[Begin MATERIAL]

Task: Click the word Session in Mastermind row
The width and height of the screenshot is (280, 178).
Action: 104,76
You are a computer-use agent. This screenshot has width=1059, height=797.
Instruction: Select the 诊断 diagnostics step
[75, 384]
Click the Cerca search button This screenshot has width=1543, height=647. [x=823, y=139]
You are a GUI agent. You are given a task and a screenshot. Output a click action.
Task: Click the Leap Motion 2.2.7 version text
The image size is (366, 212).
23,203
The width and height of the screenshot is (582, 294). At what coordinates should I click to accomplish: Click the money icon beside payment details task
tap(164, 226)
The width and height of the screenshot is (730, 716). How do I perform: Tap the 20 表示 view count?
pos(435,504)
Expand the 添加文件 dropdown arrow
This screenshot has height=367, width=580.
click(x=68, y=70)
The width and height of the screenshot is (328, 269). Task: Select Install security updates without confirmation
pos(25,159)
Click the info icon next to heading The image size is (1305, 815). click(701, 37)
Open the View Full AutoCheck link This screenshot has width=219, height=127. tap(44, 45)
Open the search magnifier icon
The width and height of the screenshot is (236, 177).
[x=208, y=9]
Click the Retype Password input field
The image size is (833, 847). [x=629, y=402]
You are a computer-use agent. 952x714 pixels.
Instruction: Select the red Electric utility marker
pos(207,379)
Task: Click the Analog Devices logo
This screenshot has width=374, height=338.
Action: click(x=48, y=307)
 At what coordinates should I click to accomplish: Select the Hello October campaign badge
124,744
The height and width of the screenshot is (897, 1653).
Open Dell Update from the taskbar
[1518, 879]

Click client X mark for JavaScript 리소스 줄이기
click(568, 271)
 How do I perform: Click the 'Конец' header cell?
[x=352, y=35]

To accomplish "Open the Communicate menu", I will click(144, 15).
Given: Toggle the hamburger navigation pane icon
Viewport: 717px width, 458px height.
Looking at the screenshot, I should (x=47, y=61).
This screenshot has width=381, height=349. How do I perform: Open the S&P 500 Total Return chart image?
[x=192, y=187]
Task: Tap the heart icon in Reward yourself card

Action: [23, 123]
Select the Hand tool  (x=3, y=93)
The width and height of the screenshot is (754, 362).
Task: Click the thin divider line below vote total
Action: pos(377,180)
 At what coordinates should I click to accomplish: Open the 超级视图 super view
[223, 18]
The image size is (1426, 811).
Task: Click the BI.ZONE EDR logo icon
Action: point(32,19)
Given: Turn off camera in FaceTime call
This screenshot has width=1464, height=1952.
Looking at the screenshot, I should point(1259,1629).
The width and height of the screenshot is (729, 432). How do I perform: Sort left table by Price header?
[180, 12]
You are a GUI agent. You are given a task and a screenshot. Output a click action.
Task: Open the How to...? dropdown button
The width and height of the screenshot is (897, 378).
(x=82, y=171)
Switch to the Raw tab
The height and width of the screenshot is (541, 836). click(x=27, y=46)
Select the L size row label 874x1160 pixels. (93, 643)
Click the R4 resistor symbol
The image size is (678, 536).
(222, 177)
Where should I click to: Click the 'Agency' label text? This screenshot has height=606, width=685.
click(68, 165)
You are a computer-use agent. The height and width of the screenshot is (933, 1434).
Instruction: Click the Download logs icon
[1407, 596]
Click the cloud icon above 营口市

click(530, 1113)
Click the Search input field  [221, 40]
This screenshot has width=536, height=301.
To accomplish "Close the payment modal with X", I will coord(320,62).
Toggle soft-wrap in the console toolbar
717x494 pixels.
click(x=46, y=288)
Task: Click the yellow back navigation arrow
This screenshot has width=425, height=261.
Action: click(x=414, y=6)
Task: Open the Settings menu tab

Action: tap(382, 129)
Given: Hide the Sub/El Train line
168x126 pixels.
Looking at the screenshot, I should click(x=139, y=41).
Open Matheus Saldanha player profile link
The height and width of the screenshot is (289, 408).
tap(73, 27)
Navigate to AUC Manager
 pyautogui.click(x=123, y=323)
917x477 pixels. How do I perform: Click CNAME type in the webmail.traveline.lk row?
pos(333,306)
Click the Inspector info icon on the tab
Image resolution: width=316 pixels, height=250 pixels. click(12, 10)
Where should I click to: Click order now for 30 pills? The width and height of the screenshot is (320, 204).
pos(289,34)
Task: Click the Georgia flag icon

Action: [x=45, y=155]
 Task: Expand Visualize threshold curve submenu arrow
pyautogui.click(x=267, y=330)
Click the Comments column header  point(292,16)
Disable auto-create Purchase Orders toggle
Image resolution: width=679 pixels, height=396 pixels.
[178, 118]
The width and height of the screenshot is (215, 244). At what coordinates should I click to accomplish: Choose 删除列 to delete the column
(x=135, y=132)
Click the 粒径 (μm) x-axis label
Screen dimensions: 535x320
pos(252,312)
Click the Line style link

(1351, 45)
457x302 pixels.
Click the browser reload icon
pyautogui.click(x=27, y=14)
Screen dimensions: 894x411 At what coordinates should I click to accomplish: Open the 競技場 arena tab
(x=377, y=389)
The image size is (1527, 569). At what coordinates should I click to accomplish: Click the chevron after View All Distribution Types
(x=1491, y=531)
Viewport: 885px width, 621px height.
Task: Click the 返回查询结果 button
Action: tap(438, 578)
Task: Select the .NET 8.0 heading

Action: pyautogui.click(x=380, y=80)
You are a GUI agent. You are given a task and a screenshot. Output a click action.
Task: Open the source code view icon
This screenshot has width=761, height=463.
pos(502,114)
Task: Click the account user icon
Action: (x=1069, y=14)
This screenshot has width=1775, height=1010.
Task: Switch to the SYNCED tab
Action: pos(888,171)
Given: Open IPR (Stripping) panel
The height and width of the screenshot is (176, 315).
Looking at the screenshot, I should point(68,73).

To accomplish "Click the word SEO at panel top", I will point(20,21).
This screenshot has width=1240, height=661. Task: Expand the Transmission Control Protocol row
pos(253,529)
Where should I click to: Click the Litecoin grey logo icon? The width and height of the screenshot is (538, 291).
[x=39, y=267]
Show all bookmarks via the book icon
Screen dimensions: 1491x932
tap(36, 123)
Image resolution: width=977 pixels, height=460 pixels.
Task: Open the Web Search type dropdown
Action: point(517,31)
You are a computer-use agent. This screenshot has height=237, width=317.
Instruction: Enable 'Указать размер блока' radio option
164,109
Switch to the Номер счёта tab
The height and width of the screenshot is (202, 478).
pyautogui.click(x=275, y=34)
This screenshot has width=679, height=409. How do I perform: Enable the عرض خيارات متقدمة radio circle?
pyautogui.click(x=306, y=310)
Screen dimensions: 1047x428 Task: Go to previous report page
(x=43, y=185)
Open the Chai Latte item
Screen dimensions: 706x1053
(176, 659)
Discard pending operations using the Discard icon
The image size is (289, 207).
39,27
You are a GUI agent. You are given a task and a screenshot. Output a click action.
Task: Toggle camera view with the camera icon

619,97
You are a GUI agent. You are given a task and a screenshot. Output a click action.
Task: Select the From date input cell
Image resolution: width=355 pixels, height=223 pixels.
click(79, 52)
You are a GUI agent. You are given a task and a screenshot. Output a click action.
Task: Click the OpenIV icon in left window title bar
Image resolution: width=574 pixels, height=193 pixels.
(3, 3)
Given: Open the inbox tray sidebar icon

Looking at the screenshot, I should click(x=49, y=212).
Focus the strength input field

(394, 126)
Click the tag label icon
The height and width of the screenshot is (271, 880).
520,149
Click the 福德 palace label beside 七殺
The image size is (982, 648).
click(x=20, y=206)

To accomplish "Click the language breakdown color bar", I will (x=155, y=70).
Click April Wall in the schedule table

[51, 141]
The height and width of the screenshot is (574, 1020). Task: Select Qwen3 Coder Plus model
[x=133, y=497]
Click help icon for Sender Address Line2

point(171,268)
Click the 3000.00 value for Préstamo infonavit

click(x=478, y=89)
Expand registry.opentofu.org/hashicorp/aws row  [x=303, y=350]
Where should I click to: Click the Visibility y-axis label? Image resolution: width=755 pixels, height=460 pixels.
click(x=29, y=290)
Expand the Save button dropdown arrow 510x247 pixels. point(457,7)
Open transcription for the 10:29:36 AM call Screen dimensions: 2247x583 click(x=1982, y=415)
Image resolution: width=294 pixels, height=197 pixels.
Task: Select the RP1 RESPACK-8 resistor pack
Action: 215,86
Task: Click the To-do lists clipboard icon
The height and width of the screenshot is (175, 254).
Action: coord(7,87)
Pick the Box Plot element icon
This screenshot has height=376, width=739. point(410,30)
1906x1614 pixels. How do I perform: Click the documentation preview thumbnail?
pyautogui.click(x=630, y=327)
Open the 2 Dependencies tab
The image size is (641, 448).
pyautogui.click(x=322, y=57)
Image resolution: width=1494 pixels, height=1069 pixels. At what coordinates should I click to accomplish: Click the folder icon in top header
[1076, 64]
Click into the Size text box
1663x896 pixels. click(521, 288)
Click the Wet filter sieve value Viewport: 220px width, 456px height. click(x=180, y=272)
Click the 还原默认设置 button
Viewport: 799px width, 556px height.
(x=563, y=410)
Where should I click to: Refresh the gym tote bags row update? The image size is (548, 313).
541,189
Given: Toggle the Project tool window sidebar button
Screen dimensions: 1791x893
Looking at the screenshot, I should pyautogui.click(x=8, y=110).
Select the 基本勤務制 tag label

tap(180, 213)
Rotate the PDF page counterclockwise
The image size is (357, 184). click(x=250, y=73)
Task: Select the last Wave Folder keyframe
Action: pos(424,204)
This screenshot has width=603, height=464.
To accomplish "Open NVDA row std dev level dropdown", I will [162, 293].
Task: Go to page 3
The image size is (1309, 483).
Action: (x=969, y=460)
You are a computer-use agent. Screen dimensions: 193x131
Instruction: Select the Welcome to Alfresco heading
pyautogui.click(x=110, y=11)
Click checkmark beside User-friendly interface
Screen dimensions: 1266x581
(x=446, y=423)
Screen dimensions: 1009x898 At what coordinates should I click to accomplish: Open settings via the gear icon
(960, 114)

[End MATERIAL]

▶ **YOUR OBJECTIVE**
Lay out the entries from the line containing "This screenshot has width=381, height=349." through the line containing "click(530, 1113)" as a Markdown table with the columns Row and Entry Line. Number each row and omit blank lines.

▶ **EXERCISE OUTPUT**
| Row | Entry Line |
|---|---|
| 1 | This screenshot has width=381, height=349. How do I perform: Open the S&P 500 Total Return chart image? |
| 2 | [x=192, y=187] |
| 3 | Task: Tap the heart icon in Reward yourself card |
| 4 | Action: [23, 123] |
| 5 | Select the Hand tool  (x=3, y=93) |
| 6 | The width and height of the screenshot is (754, 362). |
| 7 | Task: Click the thin divider line below vote total |
| 8 | Action: pos(377,180) |
| 9 |  At what coordinates should I click to accomplish: Open the 超级视图 super view |
| 10 | [223, 18] |
| 11 | The image size is (1426, 811). |
| 12 | Task: Click the BI.ZONE EDR logo icon |
| 13 | Action: point(32,19) |
| 14 | Given: Turn off camera in FaceTime call |
| 15 | This screenshot has width=1464, height=1952. |
| 16 | Looking at the screenshot, I should point(1259,1629). |
| 17 | The width and height of the screenshot is (729, 432). How do I perform: Sort left table by Price header? |
| 18 | [180, 12] |
| 19 | You are a GUI agent. You are given a task and a screenshot. Output a click action. |
| 20 | Task: Open the How to...? dropdown button |
| 21 | The width and height of the screenshot is (897, 378). |
| 22 | (x=82, y=171) |
| 23 | Switch to the Raw tab |
| 24 | The height and width of the screenshot is (541, 836). click(x=27, y=46) |
| 25 | Select the L size row label 874x1160 pixels. (93, 643) |
| 26 | Click the R4 resistor symbol |
| 27 | The image size is (678, 536). |
| 28 | (222, 177) |
| 29 | Where should I click to: Click the 'Agency' label text? This screenshot has height=606, width=685. |
| 30 | click(68, 165) |
| 31 | You are a computer-use agent. The height and width of the screenshot is (933, 1434). |
| 32 | Instruction: Click the Download logs icon |
| 33 | [1407, 596] |
| 34 | Click the cloud icon above 营口市 |
| 35 | click(530, 1113) |